Exercise details: Nothing but an exact copy of the records below counts as the answer.

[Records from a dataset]
BEGIN
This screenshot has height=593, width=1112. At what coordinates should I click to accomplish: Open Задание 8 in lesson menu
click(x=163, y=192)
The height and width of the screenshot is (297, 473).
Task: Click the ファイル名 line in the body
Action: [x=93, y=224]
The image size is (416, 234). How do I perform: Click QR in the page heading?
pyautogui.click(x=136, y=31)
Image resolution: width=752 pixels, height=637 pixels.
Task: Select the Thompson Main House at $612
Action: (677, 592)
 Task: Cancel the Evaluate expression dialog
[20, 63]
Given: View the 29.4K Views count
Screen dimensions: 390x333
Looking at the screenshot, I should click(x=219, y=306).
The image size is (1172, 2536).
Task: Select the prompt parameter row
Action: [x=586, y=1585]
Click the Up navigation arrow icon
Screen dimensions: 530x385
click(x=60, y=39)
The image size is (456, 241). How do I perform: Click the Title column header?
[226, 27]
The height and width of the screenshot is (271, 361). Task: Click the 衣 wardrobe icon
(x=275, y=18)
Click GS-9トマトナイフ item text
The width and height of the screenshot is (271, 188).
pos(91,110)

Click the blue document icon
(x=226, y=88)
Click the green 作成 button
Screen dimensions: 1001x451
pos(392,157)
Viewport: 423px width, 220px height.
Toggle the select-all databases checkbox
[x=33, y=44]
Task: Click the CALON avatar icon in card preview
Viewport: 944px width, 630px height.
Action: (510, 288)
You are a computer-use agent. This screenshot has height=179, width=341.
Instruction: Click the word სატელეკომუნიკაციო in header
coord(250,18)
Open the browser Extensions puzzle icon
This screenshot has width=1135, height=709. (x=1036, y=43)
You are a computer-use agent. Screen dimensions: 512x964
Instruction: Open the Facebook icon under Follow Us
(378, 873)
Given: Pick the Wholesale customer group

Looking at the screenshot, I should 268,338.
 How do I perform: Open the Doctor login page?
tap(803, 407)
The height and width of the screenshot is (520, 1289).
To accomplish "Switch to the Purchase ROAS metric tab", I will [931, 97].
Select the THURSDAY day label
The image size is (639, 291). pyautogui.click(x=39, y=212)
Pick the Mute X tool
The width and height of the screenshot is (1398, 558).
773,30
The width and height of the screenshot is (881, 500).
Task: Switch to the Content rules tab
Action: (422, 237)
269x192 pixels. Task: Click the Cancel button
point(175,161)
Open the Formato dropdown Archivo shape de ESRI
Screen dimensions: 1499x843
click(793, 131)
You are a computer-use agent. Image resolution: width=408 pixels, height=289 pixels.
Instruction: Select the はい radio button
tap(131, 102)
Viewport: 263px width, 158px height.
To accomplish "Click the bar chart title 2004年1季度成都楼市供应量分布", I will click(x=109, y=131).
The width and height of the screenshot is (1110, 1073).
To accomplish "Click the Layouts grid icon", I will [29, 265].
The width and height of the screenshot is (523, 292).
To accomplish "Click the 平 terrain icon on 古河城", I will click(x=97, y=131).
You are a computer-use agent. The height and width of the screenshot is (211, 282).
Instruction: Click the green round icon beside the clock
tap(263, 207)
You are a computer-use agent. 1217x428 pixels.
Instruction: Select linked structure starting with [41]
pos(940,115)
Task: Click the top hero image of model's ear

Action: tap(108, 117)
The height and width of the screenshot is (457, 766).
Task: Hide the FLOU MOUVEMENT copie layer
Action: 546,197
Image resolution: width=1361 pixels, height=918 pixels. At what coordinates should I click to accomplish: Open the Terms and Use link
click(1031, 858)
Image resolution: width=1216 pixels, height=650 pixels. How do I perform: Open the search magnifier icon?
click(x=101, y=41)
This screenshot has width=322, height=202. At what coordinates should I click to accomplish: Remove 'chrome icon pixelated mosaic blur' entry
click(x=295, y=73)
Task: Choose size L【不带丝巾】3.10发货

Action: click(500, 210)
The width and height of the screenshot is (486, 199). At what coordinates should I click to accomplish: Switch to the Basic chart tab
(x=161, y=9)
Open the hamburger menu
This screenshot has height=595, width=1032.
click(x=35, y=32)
END
Final answer:
This screenshot has height=593, width=1112. At what coordinates should I click to accomplish: Open Задание 8 in lesson menu
click(x=163, y=192)
The height and width of the screenshot is (297, 473).
Task: Click the ファイル名 line in the body
Action: [x=93, y=224]
The image size is (416, 234). How do I perform: Click QR in the page heading?
pyautogui.click(x=136, y=31)
Image resolution: width=752 pixels, height=637 pixels.
Task: Select the Thompson Main House at $612
Action: (677, 592)
 Task: Cancel the Evaluate expression dialog
[20, 63]
Given: View the 29.4K Views count
Screen dimensions: 390x333
Looking at the screenshot, I should click(x=219, y=306).
The image size is (1172, 2536).
Task: Select the prompt parameter row
Action: [x=586, y=1585]
Click the Up navigation arrow icon
Screen dimensions: 530x385
click(x=60, y=39)
The image size is (456, 241). How do I perform: Click the Title column header?
[226, 27]
The height and width of the screenshot is (271, 361). Task: Click the 衣 wardrobe icon
(x=275, y=18)
Click GS-9トマトナイフ item text
The width and height of the screenshot is (271, 188).
pos(91,110)

Click the blue document icon
(x=226, y=88)
Click the green 作成 button
Screen dimensions: 1001x451
pos(392,157)
Viewport: 423px width, 220px height.
Toggle the select-all databases checkbox
[x=33, y=44]
Task: Click the CALON avatar icon in card preview
Viewport: 944px width, 630px height.
Action: (510, 288)
You are a computer-use agent. This screenshot has height=179, width=341.
Instruction: Click the word სატელეკომუნიკაციო in header
coord(250,18)
Open the browser Extensions puzzle icon
This screenshot has width=1135, height=709. (x=1036, y=43)
You are a computer-use agent. Screen dimensions: 512x964
Instruction: Open the Facebook icon under Follow Us
(378, 873)
Given: Pick the Wholesale customer group

Looking at the screenshot, I should 268,338.
 How do I perform: Open the Doctor login page?
tap(803, 407)
The height and width of the screenshot is (520, 1289).
To accomplish "Switch to the Purchase ROAS metric tab", I will [931, 97].
Select the THURSDAY day label
The image size is (639, 291). pyautogui.click(x=39, y=212)
Pick the Mute X tool
The width and height of the screenshot is (1398, 558).
773,30
The width and height of the screenshot is (881, 500).
Task: Switch to the Content rules tab
Action: (422, 237)
269x192 pixels. Task: Click the Cancel button
point(175,161)
Open the Formato dropdown Archivo shape de ESRI
Screen dimensions: 1499x843
click(793, 131)
You are a computer-use agent. Image resolution: width=408 pixels, height=289 pixels.
Instruction: Select the はい radio button
tap(131, 102)
Viewport: 263px width, 158px height.
To accomplish "Click the bar chart title 2004年1季度成都楼市供应量分布", I will click(x=109, y=131).
The width and height of the screenshot is (1110, 1073).
To accomplish "Click the Layouts grid icon", I will [29, 265].
The width and height of the screenshot is (523, 292).
To accomplish "Click the 平 terrain icon on 古河城", I will click(x=97, y=131).
You are a computer-use agent. The height and width of the screenshot is (211, 282).
Instruction: Click the green round icon beside the clock
tap(263, 207)
You are a computer-use agent. 1217x428 pixels.
Instruction: Select linked structure starting with [41]
pos(940,115)
Task: Click the top hero image of model's ear

Action: tap(108, 117)
The height and width of the screenshot is (457, 766).
Task: Hide the FLOU MOUVEMENT copie layer
Action: 546,197
Image resolution: width=1361 pixels, height=918 pixels. At what coordinates should I click to accomplish: Open the Terms and Use link
click(1031, 858)
Image resolution: width=1216 pixels, height=650 pixels. How do I perform: Open the search magnifier icon?
click(x=101, y=41)
This screenshot has width=322, height=202. At what coordinates should I click to accomplish: Remove 'chrome icon pixelated mosaic blur' entry
click(x=295, y=73)
Task: Choose size L【不带丝巾】3.10发货

Action: click(500, 210)
The width and height of the screenshot is (486, 199). At what coordinates should I click to accomplish: Switch to the Basic chart tab
(x=161, y=9)
Open the hamburger menu
This screenshot has height=595, width=1032.
click(x=35, y=32)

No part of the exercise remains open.